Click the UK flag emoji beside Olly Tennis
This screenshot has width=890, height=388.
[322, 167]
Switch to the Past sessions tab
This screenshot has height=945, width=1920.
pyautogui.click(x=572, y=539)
━━━━━━━━━━━━━━━━━━━━
TASK REQUIREMENTS: In this exercise, give every record above again exactly.

YOUR RESPONSE:
Click the UK flag emoji beside Olly Tennis
This screenshot has width=890, height=388.
[322, 167]
Switch to the Past sessions tab
This screenshot has height=945, width=1920.
pyautogui.click(x=572, y=539)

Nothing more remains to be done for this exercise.